» Exercise objective: Copy the entries verbatim, starting at the line that contains "Where should I click to: Dismiss" and ending with the line that contains "Click the play", including both.

........

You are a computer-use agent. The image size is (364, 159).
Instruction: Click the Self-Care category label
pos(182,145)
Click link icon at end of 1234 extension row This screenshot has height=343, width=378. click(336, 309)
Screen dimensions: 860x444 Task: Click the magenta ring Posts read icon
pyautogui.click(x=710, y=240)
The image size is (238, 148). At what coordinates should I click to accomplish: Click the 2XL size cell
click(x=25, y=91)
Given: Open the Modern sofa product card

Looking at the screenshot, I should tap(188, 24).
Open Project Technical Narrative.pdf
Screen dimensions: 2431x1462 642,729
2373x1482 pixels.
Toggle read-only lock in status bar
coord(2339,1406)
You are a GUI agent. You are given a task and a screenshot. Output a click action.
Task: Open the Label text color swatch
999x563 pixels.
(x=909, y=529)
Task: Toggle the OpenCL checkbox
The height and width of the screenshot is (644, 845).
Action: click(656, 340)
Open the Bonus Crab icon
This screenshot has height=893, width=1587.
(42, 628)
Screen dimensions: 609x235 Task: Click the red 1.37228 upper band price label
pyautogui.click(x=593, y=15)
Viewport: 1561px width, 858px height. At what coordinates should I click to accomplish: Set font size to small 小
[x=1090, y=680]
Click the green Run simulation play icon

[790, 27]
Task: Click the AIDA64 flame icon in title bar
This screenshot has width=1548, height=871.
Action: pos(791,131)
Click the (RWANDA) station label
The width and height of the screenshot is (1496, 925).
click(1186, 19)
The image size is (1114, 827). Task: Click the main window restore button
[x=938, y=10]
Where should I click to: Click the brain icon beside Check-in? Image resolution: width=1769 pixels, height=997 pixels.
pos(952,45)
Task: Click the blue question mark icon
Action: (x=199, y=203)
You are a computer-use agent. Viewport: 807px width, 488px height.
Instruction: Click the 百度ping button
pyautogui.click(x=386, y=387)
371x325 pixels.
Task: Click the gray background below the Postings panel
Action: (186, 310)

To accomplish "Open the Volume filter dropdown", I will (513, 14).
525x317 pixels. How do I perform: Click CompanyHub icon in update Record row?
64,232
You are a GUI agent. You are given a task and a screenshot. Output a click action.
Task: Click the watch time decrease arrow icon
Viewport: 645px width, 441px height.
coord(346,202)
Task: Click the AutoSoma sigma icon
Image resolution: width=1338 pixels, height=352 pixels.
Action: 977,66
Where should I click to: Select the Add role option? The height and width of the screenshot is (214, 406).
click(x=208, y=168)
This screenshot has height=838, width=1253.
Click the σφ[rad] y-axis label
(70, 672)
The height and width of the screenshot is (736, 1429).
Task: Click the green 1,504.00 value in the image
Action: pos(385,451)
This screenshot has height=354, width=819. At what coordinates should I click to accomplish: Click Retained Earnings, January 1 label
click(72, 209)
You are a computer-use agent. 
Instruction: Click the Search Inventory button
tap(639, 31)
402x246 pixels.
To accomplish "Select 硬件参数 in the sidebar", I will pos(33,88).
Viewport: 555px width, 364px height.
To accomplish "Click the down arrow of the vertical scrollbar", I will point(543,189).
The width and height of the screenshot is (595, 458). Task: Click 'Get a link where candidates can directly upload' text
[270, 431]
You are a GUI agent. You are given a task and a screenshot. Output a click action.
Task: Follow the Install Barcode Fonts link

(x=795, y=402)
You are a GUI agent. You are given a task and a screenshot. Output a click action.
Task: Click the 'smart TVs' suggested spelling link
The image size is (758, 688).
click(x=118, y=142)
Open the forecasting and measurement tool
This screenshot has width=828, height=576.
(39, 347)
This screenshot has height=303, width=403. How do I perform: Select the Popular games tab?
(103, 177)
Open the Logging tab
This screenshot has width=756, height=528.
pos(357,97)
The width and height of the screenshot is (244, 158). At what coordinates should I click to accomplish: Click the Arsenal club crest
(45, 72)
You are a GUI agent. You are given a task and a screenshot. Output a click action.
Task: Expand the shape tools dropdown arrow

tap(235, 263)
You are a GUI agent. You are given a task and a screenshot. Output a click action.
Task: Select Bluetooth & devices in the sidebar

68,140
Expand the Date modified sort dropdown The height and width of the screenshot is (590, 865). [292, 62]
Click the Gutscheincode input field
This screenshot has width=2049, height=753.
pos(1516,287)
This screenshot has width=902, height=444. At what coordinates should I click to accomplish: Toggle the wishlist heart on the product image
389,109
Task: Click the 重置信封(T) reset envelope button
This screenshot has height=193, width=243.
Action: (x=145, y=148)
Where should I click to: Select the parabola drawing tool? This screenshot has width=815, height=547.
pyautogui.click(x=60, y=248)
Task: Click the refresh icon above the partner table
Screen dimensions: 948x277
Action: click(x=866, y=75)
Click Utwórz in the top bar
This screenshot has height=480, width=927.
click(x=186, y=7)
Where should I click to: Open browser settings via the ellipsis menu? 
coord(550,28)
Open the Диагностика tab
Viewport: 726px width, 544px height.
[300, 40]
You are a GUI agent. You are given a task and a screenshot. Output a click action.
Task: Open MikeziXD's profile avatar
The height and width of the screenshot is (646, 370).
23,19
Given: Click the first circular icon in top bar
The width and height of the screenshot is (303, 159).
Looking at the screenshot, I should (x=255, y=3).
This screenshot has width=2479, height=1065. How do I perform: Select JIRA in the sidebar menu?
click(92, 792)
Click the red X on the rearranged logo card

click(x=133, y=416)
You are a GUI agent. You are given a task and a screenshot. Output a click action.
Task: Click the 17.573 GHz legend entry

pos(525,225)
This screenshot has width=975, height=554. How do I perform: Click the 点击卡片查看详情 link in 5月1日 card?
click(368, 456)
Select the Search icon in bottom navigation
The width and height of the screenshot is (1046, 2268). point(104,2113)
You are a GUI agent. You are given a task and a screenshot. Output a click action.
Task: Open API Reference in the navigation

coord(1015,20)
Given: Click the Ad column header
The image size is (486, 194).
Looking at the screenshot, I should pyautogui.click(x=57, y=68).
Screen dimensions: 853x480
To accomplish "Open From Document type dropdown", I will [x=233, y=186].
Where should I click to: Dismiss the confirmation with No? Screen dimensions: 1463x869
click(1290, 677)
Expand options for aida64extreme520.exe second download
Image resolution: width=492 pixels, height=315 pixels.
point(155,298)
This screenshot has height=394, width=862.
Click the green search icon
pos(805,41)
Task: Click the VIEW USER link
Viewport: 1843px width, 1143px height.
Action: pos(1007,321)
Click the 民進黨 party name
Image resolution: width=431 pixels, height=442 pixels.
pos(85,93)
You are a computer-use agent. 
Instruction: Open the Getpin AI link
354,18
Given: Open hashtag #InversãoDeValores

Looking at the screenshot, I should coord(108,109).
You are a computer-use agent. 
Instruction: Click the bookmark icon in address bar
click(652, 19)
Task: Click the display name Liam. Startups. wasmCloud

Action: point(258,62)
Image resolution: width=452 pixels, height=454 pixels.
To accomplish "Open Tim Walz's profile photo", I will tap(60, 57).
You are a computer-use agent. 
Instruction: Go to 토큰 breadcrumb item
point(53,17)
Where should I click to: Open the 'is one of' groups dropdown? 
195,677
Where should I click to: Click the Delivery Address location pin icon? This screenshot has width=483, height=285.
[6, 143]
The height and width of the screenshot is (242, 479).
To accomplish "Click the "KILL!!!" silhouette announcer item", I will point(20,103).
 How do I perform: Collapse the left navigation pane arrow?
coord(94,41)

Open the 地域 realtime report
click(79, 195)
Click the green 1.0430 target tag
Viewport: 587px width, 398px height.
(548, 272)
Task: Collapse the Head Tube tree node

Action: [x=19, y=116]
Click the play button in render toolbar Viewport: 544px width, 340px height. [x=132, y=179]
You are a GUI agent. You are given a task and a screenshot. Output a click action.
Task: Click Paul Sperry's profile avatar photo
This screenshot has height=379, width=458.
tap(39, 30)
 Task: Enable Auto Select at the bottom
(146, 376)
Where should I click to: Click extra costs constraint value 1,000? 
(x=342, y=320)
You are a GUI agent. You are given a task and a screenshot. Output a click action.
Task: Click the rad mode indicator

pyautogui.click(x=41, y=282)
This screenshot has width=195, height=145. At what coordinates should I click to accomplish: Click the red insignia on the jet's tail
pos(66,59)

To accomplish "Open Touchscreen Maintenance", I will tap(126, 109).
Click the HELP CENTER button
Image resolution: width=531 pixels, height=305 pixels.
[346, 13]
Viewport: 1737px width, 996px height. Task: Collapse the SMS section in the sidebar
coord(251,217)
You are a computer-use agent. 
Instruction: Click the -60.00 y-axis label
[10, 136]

........

» Solution for this problem:
Where should I click to: Dismiss the confirmation with No? Screen dimensions: 1463x869
click(1290, 677)
Expand options for aida64extreme520.exe second download
Image resolution: width=492 pixels, height=315 pixels.
point(155,298)
This screenshot has height=394, width=862.
Click the green search icon
pos(805,41)
Task: Click the VIEW USER link
Viewport: 1843px width, 1143px height.
Action: pos(1007,321)
Click the 民進黨 party name
Image resolution: width=431 pixels, height=442 pixels.
pos(85,93)
You are a computer-use agent. 
Instruction: Open the Getpin AI link
354,18
Given: Open hashtag #InversãoDeValores

Looking at the screenshot, I should coord(108,109).
You are a computer-use agent. 
Instruction: Click the bookmark icon in address bar
click(652, 19)
Task: Click the display name Liam. Startups. wasmCloud

Action: point(258,62)
Image resolution: width=452 pixels, height=454 pixels.
To accomplish "Open Tim Walz's profile photo", I will tap(60, 57).
You are a computer-use agent. 
Instruction: Go to 토큰 breadcrumb item
point(53,17)
Where should I click to: Open the 'is one of' groups dropdown? 
195,677
Where should I click to: Click the Delivery Address location pin icon? This screenshot has width=483, height=285.
[6, 143]
The height and width of the screenshot is (242, 479).
To accomplish "Click the "KILL!!!" silhouette announcer item", I will point(20,103).
 How do I perform: Collapse the left navigation pane arrow?
coord(94,41)

Open the 地域 realtime report
click(79, 195)
Click the green 1.0430 target tag
Viewport: 587px width, 398px height.
(548, 272)
Task: Collapse the Head Tube tree node

Action: [x=19, y=116]
Click the play button in render toolbar Viewport: 544px width, 340px height. [x=132, y=179]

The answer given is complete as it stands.